> **Exercise prompt**
Could you copy out these lines again, substituting "Find the position of" for every "Identify the location of" and leaving everything else untouched?

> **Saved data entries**
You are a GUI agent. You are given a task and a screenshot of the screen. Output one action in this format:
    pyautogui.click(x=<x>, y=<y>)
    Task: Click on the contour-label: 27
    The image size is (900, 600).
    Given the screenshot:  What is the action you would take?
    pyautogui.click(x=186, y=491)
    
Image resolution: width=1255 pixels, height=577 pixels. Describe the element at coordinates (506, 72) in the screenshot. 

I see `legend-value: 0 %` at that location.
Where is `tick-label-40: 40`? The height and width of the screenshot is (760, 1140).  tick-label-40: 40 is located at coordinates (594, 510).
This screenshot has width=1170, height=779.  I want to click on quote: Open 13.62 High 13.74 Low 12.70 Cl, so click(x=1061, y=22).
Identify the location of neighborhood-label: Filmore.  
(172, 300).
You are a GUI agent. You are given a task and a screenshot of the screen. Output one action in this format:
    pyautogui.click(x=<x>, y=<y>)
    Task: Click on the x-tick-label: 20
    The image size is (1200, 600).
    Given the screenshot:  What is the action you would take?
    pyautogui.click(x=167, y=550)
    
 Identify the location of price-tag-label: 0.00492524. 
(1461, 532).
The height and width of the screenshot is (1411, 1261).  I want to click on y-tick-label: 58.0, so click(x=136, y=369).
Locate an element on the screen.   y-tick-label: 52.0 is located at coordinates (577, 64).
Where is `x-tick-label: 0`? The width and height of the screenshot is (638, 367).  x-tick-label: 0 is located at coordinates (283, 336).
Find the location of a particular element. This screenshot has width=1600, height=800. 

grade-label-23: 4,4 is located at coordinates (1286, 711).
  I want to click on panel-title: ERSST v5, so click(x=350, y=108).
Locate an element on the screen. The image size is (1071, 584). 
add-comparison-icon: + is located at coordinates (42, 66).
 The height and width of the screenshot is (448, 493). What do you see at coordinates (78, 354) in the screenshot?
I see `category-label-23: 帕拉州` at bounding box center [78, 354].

> **Final answer**
You are a GUI agent. You are given a task and a screenshot of the screen. Output one action in this format:
    pyautogui.click(x=<x>, y=<y>)
    Task: Click on the contour-label: 27
    The image size is (900, 600).
    Given the screenshot:  What is the action you would take?
    pyautogui.click(x=186, y=491)
    
Image resolution: width=1255 pixels, height=577 pixels. Describe the element at coordinates (506, 72) in the screenshot. 

I see `legend-value: 0 %` at that location.
Where is `tick-label-40: 40`? The height and width of the screenshot is (760, 1140).  tick-label-40: 40 is located at coordinates (594, 510).
This screenshot has width=1170, height=779.  I want to click on quote: Open 13.62 High 13.74 Low 12.70 Cl, so click(x=1061, y=22).
Find the position of neighborhood-label: Filmore.  
(172, 300).
You are a GUI agent. You are given a task and a screenshot of the screen. Output one action in this format:
    pyautogui.click(x=<x>, y=<y>)
    Task: Click on the x-tick-label: 20
    The image size is (1200, 600).
    Given the screenshot:  What is the action you would take?
    pyautogui.click(x=167, y=550)
    
 Find the position of price-tag-label: 0.00492524. 
(1461, 532).
The height and width of the screenshot is (1411, 1261).  I want to click on y-tick-label: 58.0, so click(x=136, y=369).
Locate an element on the screen.   y-tick-label: 52.0 is located at coordinates (577, 64).
Where is `x-tick-label: 0`? The width and height of the screenshot is (638, 367).  x-tick-label: 0 is located at coordinates (283, 336).
Find the location of a particular element. This screenshot has width=1600, height=800. 

grade-label-23: 4,4 is located at coordinates (1286, 711).
  I want to click on panel-title: ERSST v5, so click(x=350, y=108).
Locate an element on the screen. The image size is (1071, 584). 
add-comparison-icon: + is located at coordinates (42, 66).
 The height and width of the screenshot is (448, 493). What do you see at coordinates (78, 354) in the screenshot?
I see `category-label-23: 帕拉州` at bounding box center [78, 354].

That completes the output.